たべずにいられない

都心から地方まで、どこに行ってもセルフサービスのカフェやファーストフード店が建ち並んでいます。入店時に挨拶も会釈も求められない。店員といっさい言葉を交わさず店を出ることも可能です。そんな生意気なこと、昔だったら頑固なおじいさんが喫茶店や蕎麦屋の常連になって、初めてできるようなものではなかったでしょうか。小学生相手に「いらっしゃいませ。店内でお召し上がりですか?」なんて、滑稽であると同時に、えも言われぬ気味悪さを感じます。いつから客と店員の距離はこれほど離れてしまったのでしょう。

今日もどこかで食べずにいられない。

昔ながらの店が潰れると、その後にチェーン店が入ることがよくあります。飲食店の従業員はアルバイトが中心。中には素晴らしい接客ができる人もいますが、基本的にはマニュアル通りの仕事です。「この人がいるからこの店に通う」といった、本来は店を選ぶ基準であったはずの「店の味・店の雰囲気」がどんどん無くなっているようです。良い店とは、何も料理の味だけで決まるものではありません。「常連客の雰囲気が良いから」「主人と話したいから」「放っておいてくれるから」「日常を忘れさせてくれるから」「癒されるから」様々な理由があるのです。

誰もが気軽に批評できるようになりました。あることないこと言いたい放題です。その人が合わないと感じたら、その人の味覚や感覚が変であろうが、「まずい店」のレッテルを貼られてしまいます。何の覚悟も必要ありません。命をかけて店を守っている人々を、たった一行で否定できてしまうのです。

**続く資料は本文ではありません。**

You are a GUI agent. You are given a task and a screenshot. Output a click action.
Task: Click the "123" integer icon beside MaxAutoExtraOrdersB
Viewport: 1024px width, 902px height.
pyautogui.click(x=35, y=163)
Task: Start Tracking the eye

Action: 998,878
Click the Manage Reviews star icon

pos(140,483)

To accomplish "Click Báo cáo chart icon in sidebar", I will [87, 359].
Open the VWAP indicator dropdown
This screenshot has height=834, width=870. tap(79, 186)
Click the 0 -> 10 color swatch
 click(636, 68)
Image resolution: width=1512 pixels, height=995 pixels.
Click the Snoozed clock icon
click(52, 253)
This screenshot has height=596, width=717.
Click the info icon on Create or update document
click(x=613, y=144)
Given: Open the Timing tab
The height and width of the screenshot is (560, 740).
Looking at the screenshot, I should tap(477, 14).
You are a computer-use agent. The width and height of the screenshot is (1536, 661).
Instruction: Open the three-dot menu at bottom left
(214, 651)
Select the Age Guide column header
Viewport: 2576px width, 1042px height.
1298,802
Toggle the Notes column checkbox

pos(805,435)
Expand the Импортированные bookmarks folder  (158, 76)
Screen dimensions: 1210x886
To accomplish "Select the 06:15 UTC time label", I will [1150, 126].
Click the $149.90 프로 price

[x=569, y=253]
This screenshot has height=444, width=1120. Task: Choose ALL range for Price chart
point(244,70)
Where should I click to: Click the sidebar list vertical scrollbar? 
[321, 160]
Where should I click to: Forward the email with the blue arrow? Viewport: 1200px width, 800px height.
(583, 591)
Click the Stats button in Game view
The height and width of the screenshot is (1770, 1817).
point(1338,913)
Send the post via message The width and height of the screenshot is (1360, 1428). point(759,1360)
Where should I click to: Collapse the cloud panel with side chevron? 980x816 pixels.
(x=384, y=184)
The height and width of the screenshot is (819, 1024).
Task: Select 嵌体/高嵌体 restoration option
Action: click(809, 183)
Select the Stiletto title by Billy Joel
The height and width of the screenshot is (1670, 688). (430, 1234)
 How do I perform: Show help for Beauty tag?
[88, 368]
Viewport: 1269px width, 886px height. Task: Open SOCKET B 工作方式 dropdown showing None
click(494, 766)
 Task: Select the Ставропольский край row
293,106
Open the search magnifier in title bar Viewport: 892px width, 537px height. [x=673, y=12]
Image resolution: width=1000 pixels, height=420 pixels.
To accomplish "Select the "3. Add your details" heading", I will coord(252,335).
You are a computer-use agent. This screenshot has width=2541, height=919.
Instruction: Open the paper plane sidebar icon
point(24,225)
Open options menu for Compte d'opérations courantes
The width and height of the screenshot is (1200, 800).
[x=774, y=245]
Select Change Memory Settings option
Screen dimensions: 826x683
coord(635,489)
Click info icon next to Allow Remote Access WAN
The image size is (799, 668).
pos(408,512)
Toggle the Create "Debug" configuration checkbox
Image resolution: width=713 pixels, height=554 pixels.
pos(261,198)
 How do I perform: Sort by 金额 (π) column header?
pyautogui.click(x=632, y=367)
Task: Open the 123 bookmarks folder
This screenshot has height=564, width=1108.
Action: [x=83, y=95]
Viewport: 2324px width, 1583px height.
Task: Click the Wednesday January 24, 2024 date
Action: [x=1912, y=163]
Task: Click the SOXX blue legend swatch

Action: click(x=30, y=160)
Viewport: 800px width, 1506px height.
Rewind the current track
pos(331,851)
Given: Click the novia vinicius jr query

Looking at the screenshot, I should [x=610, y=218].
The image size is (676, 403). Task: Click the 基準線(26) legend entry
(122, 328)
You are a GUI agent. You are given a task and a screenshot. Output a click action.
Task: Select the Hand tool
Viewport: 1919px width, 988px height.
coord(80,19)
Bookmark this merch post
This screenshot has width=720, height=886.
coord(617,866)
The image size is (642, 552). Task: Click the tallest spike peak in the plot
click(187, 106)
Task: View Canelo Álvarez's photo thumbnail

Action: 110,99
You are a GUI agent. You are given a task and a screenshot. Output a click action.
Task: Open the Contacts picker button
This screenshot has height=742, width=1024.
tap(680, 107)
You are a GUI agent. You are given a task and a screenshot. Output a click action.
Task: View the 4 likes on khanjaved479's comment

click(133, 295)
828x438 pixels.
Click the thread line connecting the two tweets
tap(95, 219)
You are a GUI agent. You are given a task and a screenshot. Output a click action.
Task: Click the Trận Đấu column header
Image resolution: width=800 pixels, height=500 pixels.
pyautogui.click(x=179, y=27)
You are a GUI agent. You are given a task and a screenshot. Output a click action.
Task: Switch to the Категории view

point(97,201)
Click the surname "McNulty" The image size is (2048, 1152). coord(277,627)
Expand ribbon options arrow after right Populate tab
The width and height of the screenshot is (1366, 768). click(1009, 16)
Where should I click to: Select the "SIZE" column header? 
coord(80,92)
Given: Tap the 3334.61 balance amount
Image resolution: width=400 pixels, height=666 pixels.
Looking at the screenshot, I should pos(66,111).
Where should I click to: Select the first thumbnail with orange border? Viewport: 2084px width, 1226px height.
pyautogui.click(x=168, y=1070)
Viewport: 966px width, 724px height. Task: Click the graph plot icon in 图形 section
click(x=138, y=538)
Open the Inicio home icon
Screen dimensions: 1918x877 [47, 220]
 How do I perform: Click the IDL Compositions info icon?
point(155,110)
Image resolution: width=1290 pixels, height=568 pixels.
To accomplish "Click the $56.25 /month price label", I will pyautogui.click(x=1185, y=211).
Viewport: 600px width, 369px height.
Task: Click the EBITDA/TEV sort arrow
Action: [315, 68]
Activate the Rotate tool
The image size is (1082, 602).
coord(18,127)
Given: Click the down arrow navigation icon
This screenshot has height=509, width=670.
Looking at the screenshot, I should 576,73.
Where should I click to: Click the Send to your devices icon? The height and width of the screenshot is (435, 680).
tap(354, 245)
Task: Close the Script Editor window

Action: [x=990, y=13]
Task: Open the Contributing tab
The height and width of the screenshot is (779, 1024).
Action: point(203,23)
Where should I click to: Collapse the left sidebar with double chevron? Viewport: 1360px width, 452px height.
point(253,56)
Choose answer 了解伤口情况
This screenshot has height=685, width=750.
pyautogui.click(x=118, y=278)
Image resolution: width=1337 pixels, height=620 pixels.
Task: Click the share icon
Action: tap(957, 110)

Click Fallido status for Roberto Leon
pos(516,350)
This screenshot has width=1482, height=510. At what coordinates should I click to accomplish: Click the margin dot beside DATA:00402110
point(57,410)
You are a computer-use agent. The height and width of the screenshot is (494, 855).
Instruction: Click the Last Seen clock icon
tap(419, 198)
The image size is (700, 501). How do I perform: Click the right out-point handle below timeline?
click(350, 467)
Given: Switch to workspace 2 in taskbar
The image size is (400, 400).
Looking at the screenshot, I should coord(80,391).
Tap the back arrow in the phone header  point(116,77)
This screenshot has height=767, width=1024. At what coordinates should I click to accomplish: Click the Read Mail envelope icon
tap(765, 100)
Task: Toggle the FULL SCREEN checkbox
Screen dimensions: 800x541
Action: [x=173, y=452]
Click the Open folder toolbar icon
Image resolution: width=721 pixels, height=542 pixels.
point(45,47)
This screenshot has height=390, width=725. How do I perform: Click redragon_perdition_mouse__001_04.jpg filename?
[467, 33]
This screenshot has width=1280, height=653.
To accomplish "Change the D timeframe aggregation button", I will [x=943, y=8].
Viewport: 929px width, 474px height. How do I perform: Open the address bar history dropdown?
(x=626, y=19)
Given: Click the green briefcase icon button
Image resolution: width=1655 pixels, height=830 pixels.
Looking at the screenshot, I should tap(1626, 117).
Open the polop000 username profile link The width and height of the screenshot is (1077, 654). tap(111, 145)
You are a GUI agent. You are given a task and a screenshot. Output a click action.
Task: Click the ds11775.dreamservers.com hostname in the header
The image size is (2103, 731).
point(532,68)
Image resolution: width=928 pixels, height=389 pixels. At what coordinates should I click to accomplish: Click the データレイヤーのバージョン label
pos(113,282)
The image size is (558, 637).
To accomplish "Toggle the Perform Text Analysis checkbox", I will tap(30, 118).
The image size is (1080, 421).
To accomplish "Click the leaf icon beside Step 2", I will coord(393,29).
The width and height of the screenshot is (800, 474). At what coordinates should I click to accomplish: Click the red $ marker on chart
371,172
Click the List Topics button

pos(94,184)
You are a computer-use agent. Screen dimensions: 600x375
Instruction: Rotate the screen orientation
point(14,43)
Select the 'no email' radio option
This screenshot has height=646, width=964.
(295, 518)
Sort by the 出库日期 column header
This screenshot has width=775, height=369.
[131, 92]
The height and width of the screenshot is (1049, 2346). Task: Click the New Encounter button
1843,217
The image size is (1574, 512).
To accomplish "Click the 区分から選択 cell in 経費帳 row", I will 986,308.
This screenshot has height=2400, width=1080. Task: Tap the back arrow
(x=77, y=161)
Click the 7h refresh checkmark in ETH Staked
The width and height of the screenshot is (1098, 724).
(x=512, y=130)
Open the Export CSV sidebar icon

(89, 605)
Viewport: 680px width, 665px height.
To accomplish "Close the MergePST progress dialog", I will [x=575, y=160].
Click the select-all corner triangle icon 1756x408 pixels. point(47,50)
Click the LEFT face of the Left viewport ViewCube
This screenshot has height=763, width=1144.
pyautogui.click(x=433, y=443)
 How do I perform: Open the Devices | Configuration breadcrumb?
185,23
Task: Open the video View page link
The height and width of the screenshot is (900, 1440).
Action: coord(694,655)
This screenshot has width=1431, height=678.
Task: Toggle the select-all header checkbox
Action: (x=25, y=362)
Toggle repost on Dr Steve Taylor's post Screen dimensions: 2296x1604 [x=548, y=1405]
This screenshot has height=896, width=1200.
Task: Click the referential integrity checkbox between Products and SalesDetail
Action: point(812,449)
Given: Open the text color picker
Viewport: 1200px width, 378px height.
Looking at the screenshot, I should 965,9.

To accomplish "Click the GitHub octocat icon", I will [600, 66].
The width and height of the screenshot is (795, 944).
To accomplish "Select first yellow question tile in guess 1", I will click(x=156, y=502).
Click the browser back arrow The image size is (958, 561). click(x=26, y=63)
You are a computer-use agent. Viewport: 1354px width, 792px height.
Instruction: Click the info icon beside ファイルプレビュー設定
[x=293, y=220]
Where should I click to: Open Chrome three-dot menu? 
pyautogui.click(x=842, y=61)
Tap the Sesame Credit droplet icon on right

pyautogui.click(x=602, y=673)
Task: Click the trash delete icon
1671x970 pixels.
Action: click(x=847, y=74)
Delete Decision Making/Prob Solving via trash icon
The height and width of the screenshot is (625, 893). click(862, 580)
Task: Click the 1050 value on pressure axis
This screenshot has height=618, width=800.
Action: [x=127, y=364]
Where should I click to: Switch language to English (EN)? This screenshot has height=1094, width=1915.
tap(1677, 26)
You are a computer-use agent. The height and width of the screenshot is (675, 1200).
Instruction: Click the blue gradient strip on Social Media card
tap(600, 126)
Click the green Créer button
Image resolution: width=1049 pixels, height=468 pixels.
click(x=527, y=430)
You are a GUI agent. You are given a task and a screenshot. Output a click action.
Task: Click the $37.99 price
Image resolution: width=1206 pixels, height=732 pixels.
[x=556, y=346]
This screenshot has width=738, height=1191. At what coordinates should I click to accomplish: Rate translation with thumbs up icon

例えば自分が飲食店を開いたとしましょう。雑誌に紹介されそこそこ有名になりました。その日は体調が悪く、代わりがいないので無理して店を開けましたが、鼻が効かず納得のいく料理が出せなかったとしましょう。その日に訪れた若者がブログにこんなことを書きました。「雑誌に載ってたけどイマイチ。わざわざ行く価値なし」と。辛いですね。極端な例とはいえ、こういうこともあり得るわけです。

新しい店が生まれる一方で、様々な事情により店が潰れています。グルメぶってウンチクをたれたり粗探しをしたところで、誰にメリットがあるのでしょうか。できれば良い部分を見つけたいものですね。自分に合わないと思ったら、他の店を探せば良いでしょう。「店がそこにある限り、その場所を必要としている客が必ずいる」ということを忘れてはなりません。

この世で一番頼りになる情報は、信頼できる人からの口コミです。
この世で一番おいしいのは、大切な人と一緒に囲む食事です。

気に入らないと激しく批判してしまっていた過去の自分を反省しつつ、一人前の文章が書けるようになったら、再びこの場所でお会いしましょう。おいしい食事は笑顔と共にあります。皆様においしい出会いがありますように。

※「たべずにいられない -世田谷B級グルメ紀行-」というブログの最終回に書いた記事です。